Rewrite the lines from the one containing "This screenshot has width=946, height=454." through the one containing "(898, 1076)." as a Markdown table with two columns, Row and Line. Number each row and leave out any blank lines.

> _EXTRACTED INFORMATION_
********

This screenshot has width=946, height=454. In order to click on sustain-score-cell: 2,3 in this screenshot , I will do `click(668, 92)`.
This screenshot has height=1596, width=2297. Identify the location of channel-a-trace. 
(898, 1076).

********

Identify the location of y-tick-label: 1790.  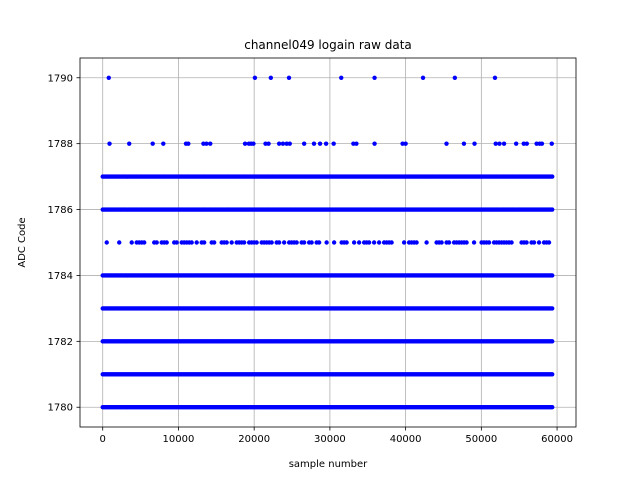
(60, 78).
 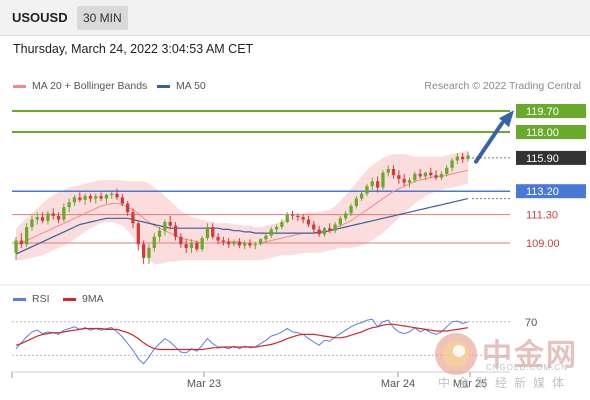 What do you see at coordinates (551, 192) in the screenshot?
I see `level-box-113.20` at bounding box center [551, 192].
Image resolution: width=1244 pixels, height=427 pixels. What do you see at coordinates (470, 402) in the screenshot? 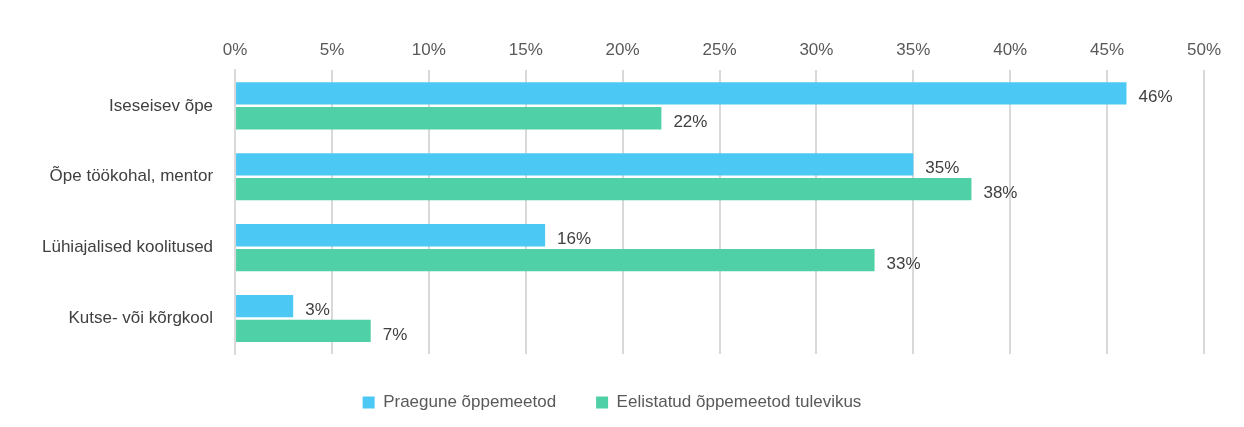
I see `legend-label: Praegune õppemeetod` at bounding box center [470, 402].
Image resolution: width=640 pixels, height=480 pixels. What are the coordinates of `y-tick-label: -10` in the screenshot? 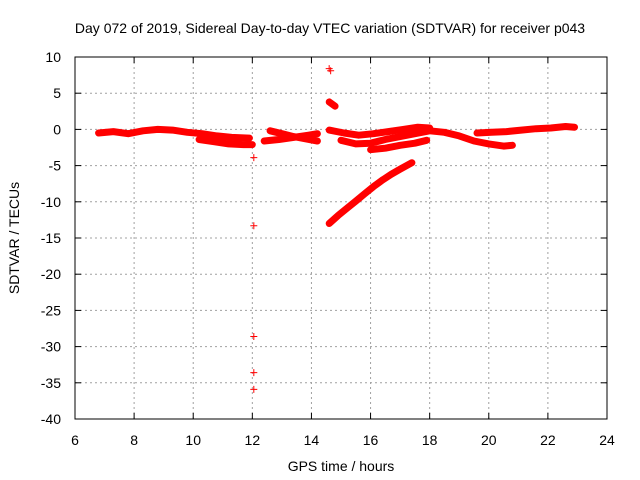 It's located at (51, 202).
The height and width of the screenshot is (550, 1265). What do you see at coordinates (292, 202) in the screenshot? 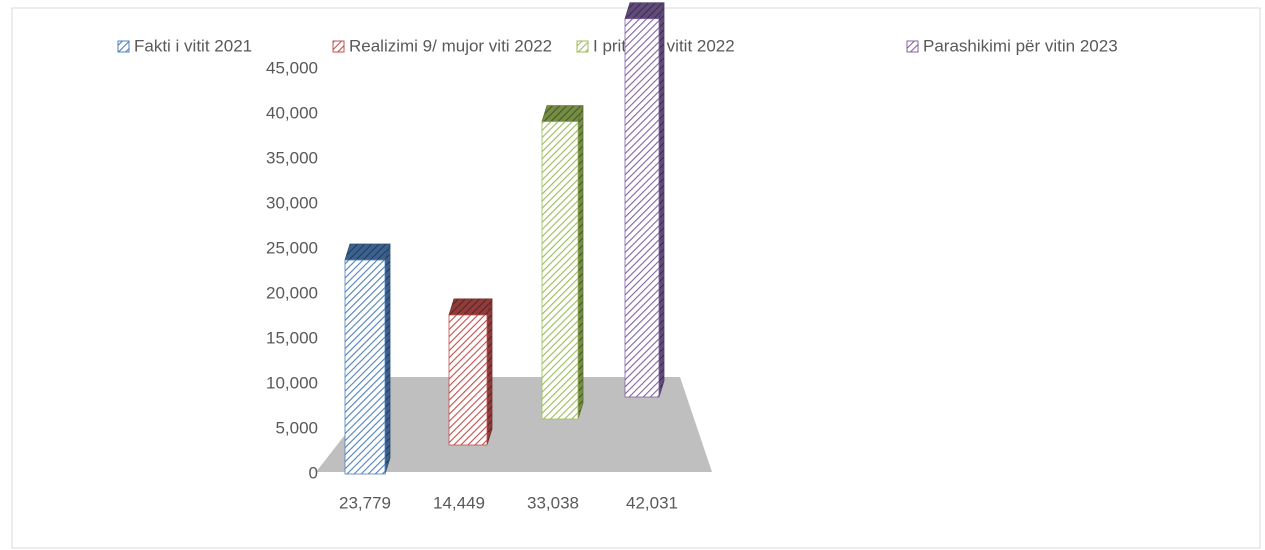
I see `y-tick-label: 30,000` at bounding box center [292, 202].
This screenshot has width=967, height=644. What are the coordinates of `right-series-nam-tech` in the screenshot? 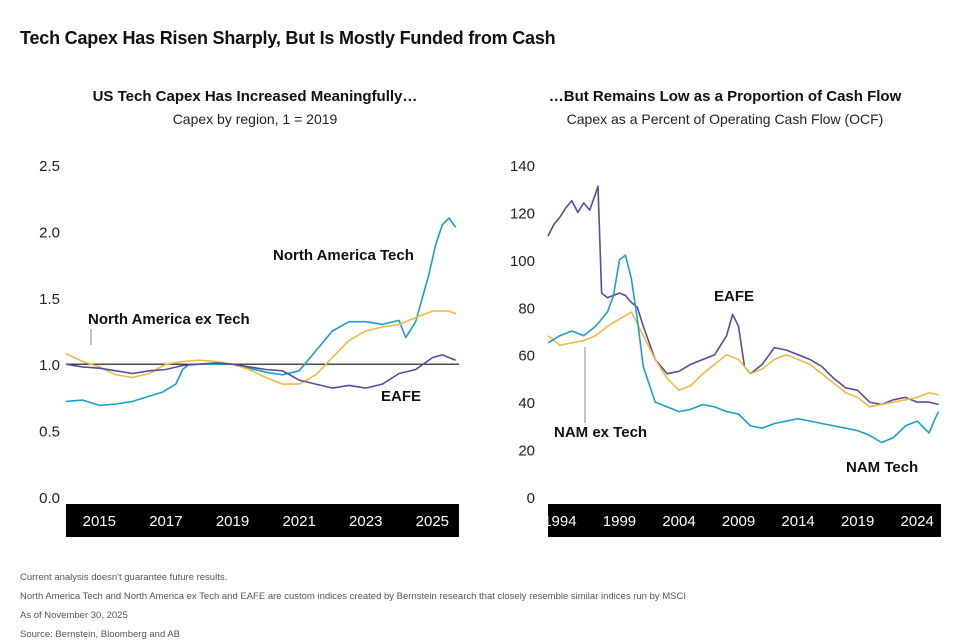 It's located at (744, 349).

********

> _WRITTEN SOLUTION_
| Row | Line |
|---|---|
| 1 | This screenshot has width=946, height=454. In order to click on sustain-score-cell: 2,3 in this screenshot , I will do `click(668, 92)`. |
| 2 | This screenshot has height=1596, width=2297. Identify the location of channel-a-trace.  |
| 3 | (898, 1076). |